This Week’s Bits & Bytes
This week’s tasty tidbits from the business and technology front, as well as other recommended links:
- Newspapers and Thinking the Unthinkable — An obituary for the newspaper industry, by the indispensable Clay Shirky. It’s especially relevant this week as the Seattle PI’s print edition passes away…
- Finally, A Use for Twitter — Shaq uses Twitter. Yes, that Shaq. So what happens when Shaq tweets his location at a local diner, and some fans go to see if it’s really him?
- Will the iPhone Remain The Fairest of Them All? — Apple announced that the iPhone 3.0 operating system will soon be available, with over 100 new features. Is it enough to keep it atop the mobile handset market?
- Wall Street on the Tundra — If you read only one long article about the financial crisis in Iceland—and how can you not?—this gem by Michael Lewis is wonderful. Like everything by Lewis, it’s equal parts informative, shocking, and funny.

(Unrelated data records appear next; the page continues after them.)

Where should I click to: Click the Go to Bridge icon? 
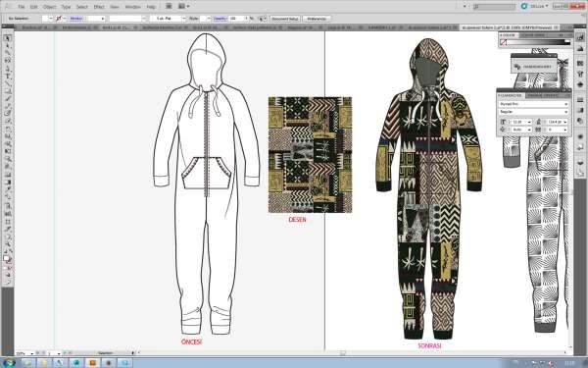[x=170, y=7]
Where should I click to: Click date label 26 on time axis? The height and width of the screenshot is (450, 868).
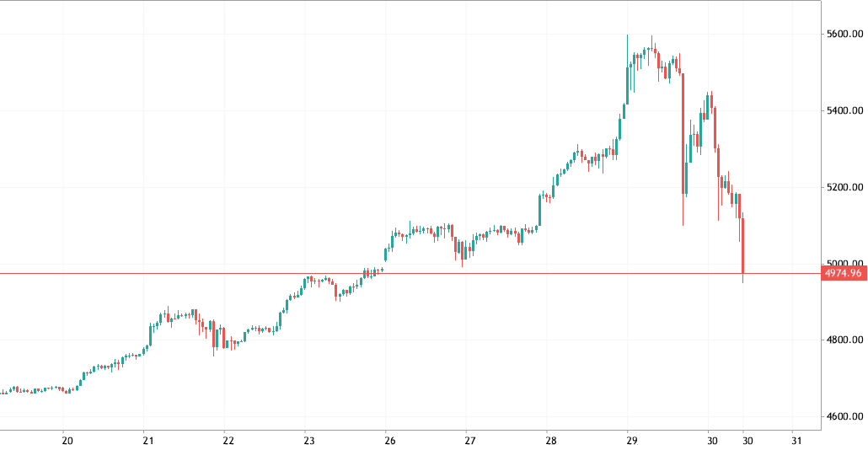389,440
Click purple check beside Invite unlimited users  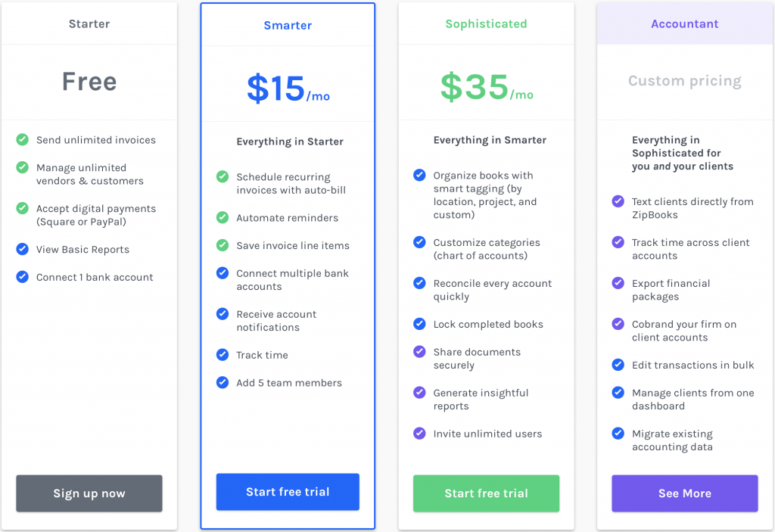click(x=419, y=433)
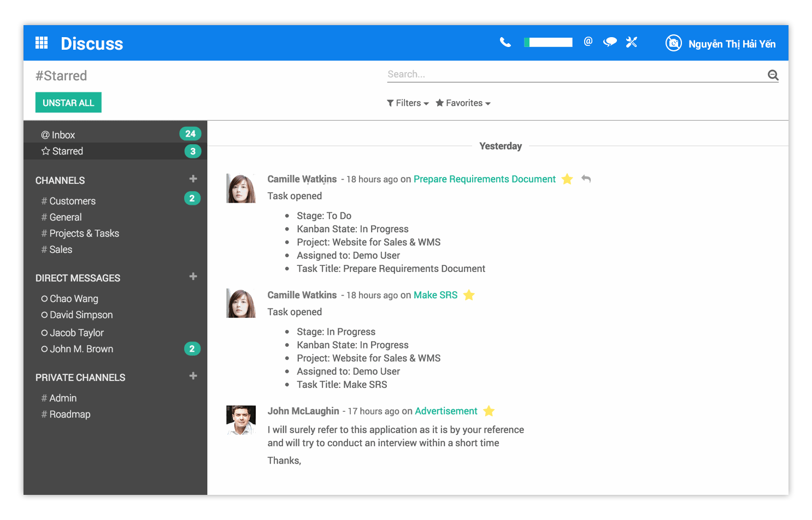Open the Customers channel

(x=72, y=201)
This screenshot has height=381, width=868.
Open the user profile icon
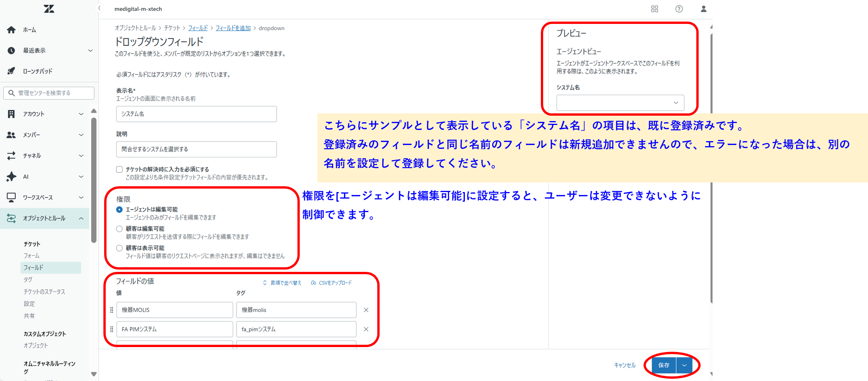703,9
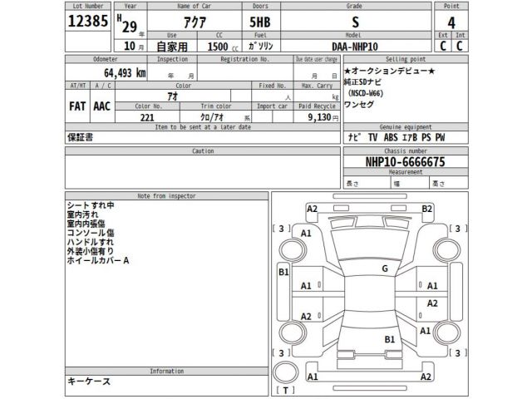Select the chassis number NHP10-6666675
The height and width of the screenshot is (399, 532).
(x=406, y=163)
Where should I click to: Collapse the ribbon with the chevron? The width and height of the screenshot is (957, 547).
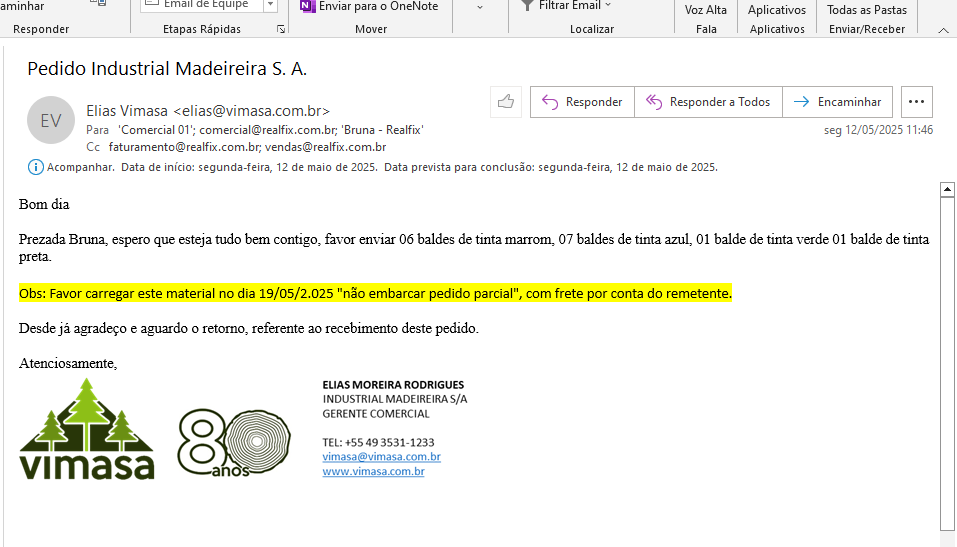[943, 30]
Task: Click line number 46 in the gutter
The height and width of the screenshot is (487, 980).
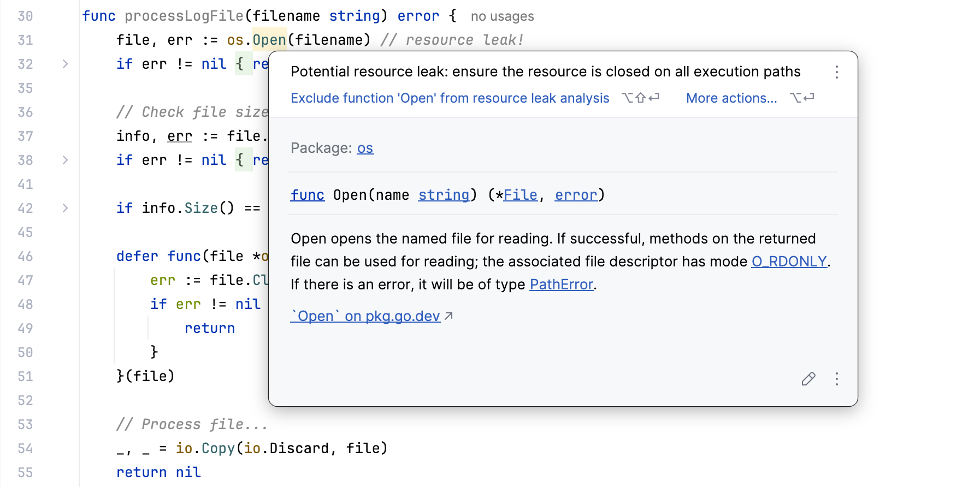Action: tap(25, 256)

- Android App Scans DVD Bar Codes, Starts BitTorrent Download — I predict that this application will be popular for exactly one day, at which point it will be sued into orbit. Still, it’s a neat demonstration of coming mobile technology.
- First Principles of Interaction Design — A great usability overview for software developers, for both traditional and web-based programs.
- Worst designed logos — Some of these are inappropriate, to say the least (unless you take them as originally intended!).